The records ::
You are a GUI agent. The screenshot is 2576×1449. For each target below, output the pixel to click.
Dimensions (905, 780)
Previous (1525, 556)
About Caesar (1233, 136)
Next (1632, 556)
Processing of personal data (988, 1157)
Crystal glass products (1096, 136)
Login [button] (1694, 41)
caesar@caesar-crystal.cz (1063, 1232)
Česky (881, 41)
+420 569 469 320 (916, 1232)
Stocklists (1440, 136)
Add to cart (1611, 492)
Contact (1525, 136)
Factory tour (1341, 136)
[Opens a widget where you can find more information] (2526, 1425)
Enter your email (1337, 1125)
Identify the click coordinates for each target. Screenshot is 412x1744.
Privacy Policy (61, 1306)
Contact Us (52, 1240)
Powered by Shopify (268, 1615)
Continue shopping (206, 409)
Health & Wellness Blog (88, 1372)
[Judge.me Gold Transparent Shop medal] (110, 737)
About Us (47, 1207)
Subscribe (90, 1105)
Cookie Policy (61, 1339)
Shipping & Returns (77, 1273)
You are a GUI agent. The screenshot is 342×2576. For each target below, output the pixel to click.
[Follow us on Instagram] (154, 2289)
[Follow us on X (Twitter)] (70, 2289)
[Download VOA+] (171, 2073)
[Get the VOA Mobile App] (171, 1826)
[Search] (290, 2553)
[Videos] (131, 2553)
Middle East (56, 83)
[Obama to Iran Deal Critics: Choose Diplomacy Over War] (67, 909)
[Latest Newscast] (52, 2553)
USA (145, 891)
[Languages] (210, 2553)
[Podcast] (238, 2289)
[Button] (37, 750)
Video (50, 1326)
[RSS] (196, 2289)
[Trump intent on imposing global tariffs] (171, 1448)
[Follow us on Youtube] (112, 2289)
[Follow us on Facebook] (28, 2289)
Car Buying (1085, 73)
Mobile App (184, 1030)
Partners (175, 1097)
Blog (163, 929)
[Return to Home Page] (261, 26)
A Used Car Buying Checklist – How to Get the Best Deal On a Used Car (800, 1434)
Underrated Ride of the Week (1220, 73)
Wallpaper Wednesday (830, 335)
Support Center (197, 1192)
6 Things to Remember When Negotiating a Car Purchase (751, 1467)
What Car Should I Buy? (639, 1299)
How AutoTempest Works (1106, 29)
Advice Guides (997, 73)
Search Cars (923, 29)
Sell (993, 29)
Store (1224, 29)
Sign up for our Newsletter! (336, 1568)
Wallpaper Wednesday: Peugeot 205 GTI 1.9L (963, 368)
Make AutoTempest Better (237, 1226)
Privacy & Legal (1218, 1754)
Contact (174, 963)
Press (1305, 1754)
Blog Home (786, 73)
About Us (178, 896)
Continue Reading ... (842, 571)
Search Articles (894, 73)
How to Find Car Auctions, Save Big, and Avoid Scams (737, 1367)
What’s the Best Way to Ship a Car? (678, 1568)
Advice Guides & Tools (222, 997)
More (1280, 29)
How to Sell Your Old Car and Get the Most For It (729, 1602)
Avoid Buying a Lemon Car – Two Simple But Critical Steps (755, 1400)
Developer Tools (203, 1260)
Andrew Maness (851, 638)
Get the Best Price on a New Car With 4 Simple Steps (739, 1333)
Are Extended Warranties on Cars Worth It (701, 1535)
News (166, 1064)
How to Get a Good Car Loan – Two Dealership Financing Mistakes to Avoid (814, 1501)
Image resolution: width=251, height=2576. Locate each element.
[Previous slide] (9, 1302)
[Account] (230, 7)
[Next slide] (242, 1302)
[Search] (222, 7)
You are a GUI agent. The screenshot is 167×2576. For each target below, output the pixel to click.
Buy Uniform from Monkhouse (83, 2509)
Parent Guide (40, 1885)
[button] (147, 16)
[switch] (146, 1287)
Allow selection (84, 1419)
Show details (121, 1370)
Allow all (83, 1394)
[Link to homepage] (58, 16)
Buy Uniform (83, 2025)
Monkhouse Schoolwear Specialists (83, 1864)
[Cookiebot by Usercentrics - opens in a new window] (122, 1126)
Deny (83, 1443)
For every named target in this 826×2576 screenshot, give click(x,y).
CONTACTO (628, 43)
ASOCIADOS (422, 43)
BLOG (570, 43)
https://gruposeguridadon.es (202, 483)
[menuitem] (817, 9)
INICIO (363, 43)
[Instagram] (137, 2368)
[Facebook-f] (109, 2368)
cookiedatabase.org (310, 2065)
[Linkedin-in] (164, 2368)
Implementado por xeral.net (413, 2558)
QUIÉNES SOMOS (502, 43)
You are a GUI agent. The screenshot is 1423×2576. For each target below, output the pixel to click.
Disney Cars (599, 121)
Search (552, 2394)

What the exercise asks ::
Those lines of the records that contain the string "Simple" should be identified and copied.

Problem solution ::
Avoid Buying a Lemon Car – Two Simple But Critical Steps (755, 1400)
Get the Best Price on a New Car With 4 Simple Steps (739, 1333)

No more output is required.